Saved entries:
# # # # # # #

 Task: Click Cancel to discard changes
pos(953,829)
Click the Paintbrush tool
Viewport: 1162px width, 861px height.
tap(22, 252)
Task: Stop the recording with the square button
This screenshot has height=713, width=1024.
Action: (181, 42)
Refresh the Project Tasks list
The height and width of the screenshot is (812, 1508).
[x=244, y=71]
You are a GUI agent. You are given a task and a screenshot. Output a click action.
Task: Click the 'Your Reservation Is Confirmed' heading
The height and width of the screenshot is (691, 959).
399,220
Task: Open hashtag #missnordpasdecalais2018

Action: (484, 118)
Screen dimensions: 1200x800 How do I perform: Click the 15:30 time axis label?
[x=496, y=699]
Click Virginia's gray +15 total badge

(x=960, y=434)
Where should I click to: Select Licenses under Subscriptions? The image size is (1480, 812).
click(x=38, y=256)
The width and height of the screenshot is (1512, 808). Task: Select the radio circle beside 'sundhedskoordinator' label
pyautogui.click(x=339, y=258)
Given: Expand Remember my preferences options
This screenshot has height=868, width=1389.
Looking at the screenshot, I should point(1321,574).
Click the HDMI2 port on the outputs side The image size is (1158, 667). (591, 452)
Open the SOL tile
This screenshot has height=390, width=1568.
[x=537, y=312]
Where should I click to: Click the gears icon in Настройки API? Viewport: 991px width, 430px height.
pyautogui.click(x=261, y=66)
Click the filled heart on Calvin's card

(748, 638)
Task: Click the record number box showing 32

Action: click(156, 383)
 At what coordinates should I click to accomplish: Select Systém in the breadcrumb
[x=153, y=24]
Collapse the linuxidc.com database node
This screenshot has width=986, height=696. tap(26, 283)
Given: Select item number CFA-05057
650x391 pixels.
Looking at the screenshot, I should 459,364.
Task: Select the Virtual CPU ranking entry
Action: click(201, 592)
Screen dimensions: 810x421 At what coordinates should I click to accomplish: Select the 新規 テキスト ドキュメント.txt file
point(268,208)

# # # # # # #

What the task requires:
Give back the entries exactly. Omit none of them.

Solution to the problem:
 Task: Click Cancel to discard changes
pos(953,829)
Click the Paintbrush tool
Viewport: 1162px width, 861px height.
tap(22, 252)
Task: Stop the recording with the square button
This screenshot has height=713, width=1024.
Action: (181, 42)
Refresh the Project Tasks list
The height and width of the screenshot is (812, 1508).
[x=244, y=71]
You are a GUI agent. You are given a task and a screenshot. Output a click action.
Task: Click the 'Your Reservation Is Confirmed' heading
The height and width of the screenshot is (691, 959).
399,220
Task: Open hashtag #missnordpasdecalais2018

Action: (484, 118)
Screen dimensions: 1200x800 How do I perform: Click the 15:30 time axis label?
[x=496, y=699]
Click Virginia's gray +15 total badge

(x=960, y=434)
Where should I click to: Select Licenses under Subscriptions? The image size is (1480, 812).
click(x=38, y=256)
The width and height of the screenshot is (1512, 808). Task: Select the radio circle beside 'sundhedskoordinator' label
pyautogui.click(x=339, y=258)
Given: Expand Remember my preferences options
This screenshot has height=868, width=1389.
Looking at the screenshot, I should point(1321,574).
Click the HDMI2 port on the outputs side The image size is (1158, 667). (591, 452)
Open the SOL tile
This screenshot has height=390, width=1568.
[x=537, y=312]
Where should I click to: Click the gears icon in Настройки API? Viewport: 991px width, 430px height.
pyautogui.click(x=261, y=66)
Click the filled heart on Calvin's card

(748, 638)
Task: Click the record number box showing 32

Action: click(156, 383)
 At what coordinates should I click to accomplish: Select Systém in the breadcrumb
[x=153, y=24]
Collapse the linuxidc.com database node
This screenshot has width=986, height=696. tap(26, 283)
Given: Select item number CFA-05057
650x391 pixels.
Looking at the screenshot, I should 459,364.
Task: Select the Virtual CPU ranking entry
Action: click(201, 592)
Screen dimensions: 810x421 At what coordinates should I click to accomplish: Select the 新規 テキスト ドキュメント.txt file
point(268,208)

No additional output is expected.